-------- LISTED ENTRIES
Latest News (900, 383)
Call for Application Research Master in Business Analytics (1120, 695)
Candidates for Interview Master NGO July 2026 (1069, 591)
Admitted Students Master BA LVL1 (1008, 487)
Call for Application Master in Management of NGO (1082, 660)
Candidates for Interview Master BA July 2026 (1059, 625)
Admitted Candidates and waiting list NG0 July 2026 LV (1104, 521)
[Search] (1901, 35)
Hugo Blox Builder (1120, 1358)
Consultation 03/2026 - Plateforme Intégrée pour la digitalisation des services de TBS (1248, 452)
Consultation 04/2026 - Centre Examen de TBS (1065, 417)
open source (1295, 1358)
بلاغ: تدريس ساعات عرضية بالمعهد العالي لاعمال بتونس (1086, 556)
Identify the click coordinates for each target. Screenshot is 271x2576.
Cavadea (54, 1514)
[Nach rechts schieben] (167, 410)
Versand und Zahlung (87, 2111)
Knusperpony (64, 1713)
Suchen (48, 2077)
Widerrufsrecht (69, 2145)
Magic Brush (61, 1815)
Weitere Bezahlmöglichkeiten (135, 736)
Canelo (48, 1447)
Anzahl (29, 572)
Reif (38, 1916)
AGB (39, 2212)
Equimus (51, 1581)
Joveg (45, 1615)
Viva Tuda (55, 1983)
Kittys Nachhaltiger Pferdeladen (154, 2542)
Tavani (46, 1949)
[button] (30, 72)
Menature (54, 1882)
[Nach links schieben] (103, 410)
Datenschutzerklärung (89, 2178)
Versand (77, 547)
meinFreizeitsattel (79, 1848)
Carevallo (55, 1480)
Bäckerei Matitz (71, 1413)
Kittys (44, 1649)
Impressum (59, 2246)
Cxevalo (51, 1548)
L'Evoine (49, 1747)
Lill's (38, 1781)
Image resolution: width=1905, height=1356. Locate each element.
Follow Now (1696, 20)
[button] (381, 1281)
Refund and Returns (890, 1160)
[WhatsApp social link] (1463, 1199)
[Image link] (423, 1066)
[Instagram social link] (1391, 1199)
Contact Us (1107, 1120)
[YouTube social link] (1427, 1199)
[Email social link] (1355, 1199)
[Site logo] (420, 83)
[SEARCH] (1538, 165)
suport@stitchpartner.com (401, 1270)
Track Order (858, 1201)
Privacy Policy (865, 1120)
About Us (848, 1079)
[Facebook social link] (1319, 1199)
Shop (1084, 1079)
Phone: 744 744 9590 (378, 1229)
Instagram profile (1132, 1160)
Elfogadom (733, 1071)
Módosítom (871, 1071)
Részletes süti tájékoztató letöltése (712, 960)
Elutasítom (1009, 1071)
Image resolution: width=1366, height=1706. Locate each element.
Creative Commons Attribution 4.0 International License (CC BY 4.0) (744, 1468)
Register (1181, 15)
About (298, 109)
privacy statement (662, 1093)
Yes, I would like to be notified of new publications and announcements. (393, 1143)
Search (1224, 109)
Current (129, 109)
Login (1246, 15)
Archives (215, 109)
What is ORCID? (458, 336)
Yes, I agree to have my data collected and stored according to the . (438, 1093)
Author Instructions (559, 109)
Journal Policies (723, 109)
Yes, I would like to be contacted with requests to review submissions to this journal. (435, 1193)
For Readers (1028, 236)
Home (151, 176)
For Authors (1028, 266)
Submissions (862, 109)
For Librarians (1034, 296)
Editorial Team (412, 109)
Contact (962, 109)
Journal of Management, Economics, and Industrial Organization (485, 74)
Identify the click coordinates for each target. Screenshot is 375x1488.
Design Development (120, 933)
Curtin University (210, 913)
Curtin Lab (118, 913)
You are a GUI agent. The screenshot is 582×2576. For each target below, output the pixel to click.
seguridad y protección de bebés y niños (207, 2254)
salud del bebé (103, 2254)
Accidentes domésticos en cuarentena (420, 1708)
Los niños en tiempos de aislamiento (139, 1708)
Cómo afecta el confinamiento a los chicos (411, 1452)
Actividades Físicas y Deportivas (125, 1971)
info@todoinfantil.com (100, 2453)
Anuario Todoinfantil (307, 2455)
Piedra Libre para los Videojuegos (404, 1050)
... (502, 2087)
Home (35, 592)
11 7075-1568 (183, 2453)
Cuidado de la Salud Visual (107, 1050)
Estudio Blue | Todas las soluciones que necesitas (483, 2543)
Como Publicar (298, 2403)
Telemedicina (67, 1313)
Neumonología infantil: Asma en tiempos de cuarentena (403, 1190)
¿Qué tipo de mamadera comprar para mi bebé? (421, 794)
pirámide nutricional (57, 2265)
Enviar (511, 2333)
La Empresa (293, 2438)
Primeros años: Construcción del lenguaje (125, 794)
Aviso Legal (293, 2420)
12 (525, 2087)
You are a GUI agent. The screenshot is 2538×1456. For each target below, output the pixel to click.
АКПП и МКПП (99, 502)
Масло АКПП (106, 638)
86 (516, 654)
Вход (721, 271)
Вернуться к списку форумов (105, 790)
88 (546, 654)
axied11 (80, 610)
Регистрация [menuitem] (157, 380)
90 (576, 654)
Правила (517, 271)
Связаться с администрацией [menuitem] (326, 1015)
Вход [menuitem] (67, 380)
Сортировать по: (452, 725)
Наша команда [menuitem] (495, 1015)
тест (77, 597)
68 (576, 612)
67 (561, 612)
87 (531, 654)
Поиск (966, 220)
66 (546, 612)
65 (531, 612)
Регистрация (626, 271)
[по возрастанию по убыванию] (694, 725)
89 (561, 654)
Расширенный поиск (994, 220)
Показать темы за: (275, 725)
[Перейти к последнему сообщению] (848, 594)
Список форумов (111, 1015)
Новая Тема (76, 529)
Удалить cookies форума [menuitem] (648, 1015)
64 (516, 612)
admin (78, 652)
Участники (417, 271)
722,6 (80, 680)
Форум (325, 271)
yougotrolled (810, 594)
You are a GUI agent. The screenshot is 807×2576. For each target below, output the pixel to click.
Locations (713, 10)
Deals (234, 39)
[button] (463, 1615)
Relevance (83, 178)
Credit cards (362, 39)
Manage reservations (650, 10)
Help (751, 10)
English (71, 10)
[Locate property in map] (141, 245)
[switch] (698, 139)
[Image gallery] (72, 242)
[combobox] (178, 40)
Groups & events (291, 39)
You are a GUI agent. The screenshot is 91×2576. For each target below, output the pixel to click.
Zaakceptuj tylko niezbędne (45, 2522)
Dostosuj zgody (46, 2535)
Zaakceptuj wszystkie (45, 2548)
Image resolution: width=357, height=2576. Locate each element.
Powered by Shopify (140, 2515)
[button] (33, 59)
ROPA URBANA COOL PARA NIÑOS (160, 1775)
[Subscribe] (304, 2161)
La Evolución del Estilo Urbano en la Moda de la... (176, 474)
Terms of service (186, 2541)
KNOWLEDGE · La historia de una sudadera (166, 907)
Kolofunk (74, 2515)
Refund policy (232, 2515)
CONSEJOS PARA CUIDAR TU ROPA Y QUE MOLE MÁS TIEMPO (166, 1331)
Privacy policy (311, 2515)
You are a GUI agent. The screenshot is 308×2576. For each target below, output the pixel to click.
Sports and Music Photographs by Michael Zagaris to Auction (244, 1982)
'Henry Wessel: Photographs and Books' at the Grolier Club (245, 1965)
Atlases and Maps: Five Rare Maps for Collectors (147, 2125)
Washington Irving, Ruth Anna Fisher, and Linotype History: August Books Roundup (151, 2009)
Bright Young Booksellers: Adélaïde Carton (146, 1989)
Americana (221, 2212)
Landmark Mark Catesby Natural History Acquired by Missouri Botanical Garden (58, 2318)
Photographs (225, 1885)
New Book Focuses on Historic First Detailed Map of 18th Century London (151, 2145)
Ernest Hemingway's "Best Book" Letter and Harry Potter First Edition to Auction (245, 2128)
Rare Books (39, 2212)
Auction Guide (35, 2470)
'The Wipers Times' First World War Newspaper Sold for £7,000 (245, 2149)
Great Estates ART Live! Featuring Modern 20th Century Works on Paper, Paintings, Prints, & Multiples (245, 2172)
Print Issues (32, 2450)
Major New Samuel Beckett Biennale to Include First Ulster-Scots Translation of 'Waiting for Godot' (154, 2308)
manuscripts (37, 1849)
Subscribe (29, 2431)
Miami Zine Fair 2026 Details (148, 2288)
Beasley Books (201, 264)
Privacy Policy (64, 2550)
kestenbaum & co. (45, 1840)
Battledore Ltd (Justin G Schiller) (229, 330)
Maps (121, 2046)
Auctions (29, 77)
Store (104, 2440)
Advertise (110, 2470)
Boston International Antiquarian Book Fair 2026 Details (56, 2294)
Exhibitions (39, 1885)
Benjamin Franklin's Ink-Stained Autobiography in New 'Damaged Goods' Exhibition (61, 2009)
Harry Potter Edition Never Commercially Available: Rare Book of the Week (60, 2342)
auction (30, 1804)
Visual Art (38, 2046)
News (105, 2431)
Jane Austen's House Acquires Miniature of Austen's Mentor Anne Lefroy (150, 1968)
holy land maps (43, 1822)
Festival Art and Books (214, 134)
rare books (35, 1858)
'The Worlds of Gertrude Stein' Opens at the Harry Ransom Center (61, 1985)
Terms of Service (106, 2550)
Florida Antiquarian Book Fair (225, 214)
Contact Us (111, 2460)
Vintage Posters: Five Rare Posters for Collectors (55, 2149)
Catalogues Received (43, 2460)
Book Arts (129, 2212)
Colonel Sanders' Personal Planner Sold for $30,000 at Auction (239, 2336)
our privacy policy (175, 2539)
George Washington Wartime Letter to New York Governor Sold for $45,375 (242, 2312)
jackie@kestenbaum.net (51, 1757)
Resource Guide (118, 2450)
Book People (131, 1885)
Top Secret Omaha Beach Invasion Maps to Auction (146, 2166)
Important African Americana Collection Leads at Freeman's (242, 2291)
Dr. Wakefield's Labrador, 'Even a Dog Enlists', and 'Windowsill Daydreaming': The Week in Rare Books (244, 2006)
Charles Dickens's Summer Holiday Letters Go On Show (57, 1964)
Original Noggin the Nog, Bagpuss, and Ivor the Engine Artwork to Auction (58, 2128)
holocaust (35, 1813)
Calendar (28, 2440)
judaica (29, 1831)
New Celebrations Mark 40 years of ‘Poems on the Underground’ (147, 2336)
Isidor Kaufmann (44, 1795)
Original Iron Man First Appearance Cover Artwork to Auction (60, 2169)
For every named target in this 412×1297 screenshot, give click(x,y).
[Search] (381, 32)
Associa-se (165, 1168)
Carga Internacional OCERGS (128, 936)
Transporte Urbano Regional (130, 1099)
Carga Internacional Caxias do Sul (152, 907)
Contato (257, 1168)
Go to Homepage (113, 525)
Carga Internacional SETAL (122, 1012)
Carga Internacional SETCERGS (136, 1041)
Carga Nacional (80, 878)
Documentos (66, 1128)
----------------
Set down exactly the lines of the data above, beginning with the line that has "65 (531, 612)" and ending with the line that has "Help (751, 10)", and no others.

- [WRITTEN ANSWER]:
65 (531, 612)
Регистрация (626, 271)
[по возрастанию по убыванию] (694, 725)
89 (561, 654)
Расширенный поиск (994, 220)
Показать темы за: (275, 725)
[Перейти к последнему сообщению] (848, 594)
Список форумов (111, 1015)
Новая Тема (76, 529)
Удалить cookies форума [menuitem] (648, 1015)
64 (516, 612)
admin (78, 652)
Участники (417, 271)
722,6 (80, 680)
Форум (325, 271)
yougotrolled (810, 594)
You are a GUI agent. The screenshot is 807×2576. For each target below, output the pixel to click.
Locations (713, 10)
Deals (234, 39)
[button] (463, 1615)
Relevance (83, 178)
Credit cards (362, 39)
Manage reservations (650, 10)
Help (751, 10)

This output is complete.